68角、57飛、同角左、同桂成、41飛、42歩、43飛、同歩、同飛生、35玉、
36歩、24玉、57角、46歩、同角、同桂、25歩、34玉、26桂、同と、
35歩、同玉、45飛成迄23手詰。

 2手目57飛合は、同角左、同桂成の後すぐに43飛とすると、以下35玉、36飛、24玉、57角、46歩、同角、同桂で打歩詰に誘導しようという算段。

          (失敗図)

59-1 竹下雅敏(失敗図)


言う迄も無く、飛合を取った後の41飛-42歩-43飛という、彼我の思惑が複雑に絡み合った3手の応酬が主題だ。作者も当然ここから作り始めたのだろうが、このようなアクロバティックな不利変換は一寸類例が思い浮かばない。
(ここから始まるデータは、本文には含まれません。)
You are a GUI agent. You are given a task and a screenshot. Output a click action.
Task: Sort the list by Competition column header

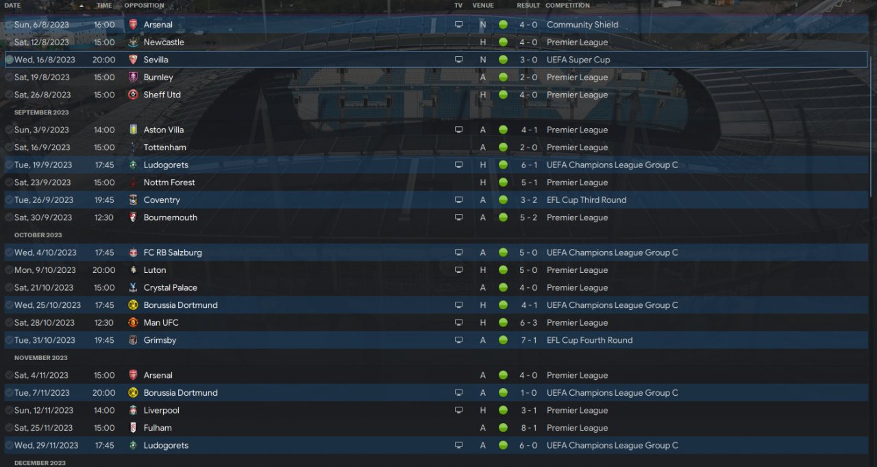[567, 5]
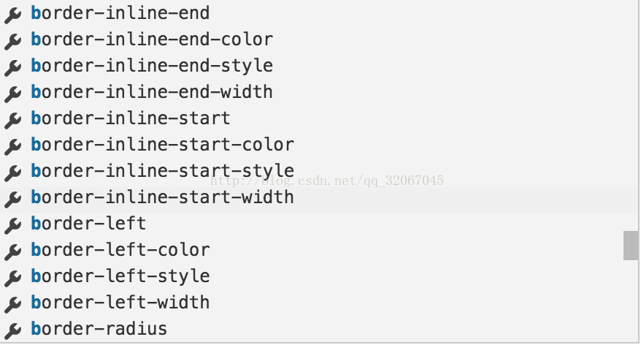This screenshot has width=641, height=345.
Task: Click the autocomplete list scrollbar thumb
Action: (x=631, y=245)
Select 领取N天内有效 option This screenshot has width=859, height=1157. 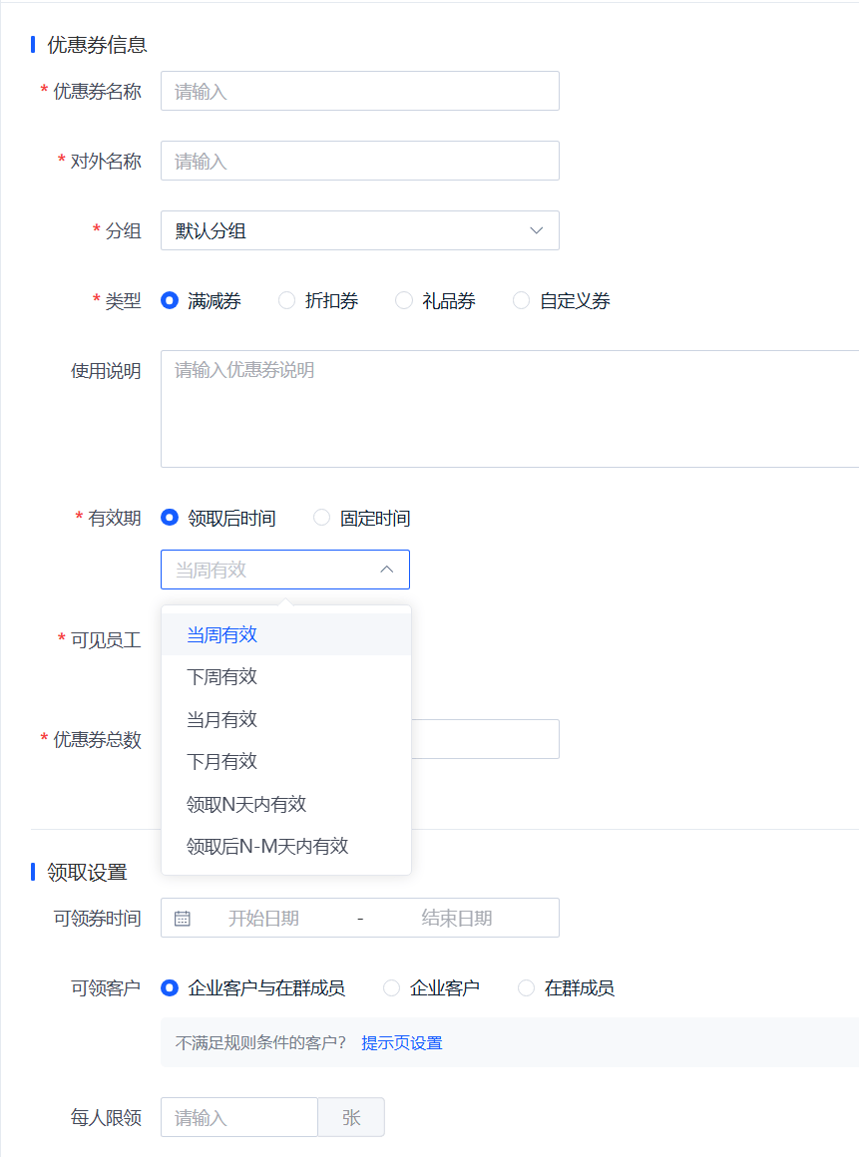click(286, 804)
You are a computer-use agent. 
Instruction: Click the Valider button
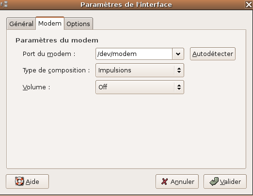click(x=225, y=182)
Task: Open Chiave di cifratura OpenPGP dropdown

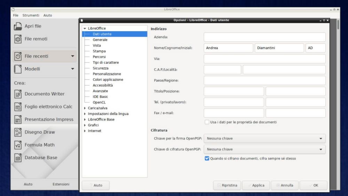Action: (264, 149)
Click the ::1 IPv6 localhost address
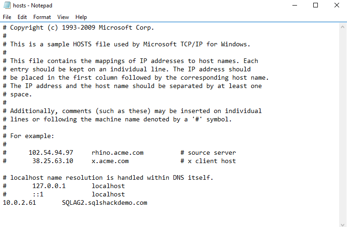Viewport: 347px width, 227px height. 38,195
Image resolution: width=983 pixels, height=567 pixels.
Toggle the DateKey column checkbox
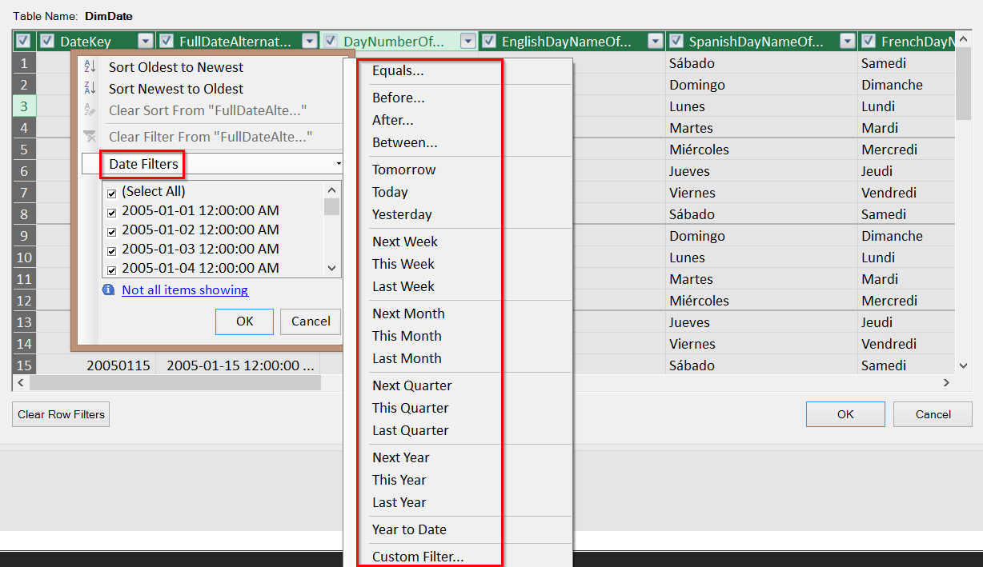tap(47, 42)
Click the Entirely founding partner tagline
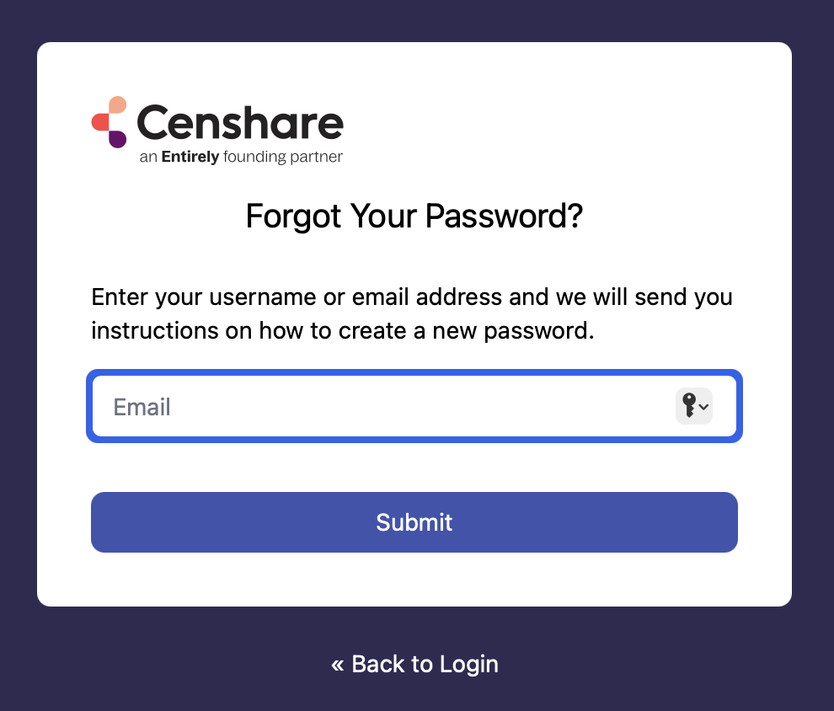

本作には、本物の構想作にしか出せない迫力が感じられる。

尚、風みどり氏のHPによると、残念ながら42歩を同飛成と取る余詰が成立しているらしい。作者には是非この傑作を修正して貰いたい。(ついでに復活してくれたら、更に嬉しいのだが)


          (60)杉山 正「ありの塔」

60 杉山 正「ありの塔」

          (近代将棋 昭和58年9月号)

65桂、同と、63金、同玉、75桂、同と引、73金、同玉、85桂、同と引、
82銀、同玉、94桂、83玉、72銀、同玉、73歩、同玉、82銀、63玉、
73金、53玉、63金打、43玉、44歩、同玉、53銀、43玉、44歩、同と、
52銀、42玉、43歩、同と、51銀、同玉、62金左、42玉、52金迄39手詰。

 全小駒無仕掛図式、しかも持駒趣向という珍品。2手目同歩なら、52金、同玉、64桂で足場がつく。以下も趣向的に金と桂を捨てていくが、その意味は要するに上記に順ずる変化順での退路塞ぎだ。細かい変化は省略するが、各自ご確認願いたい。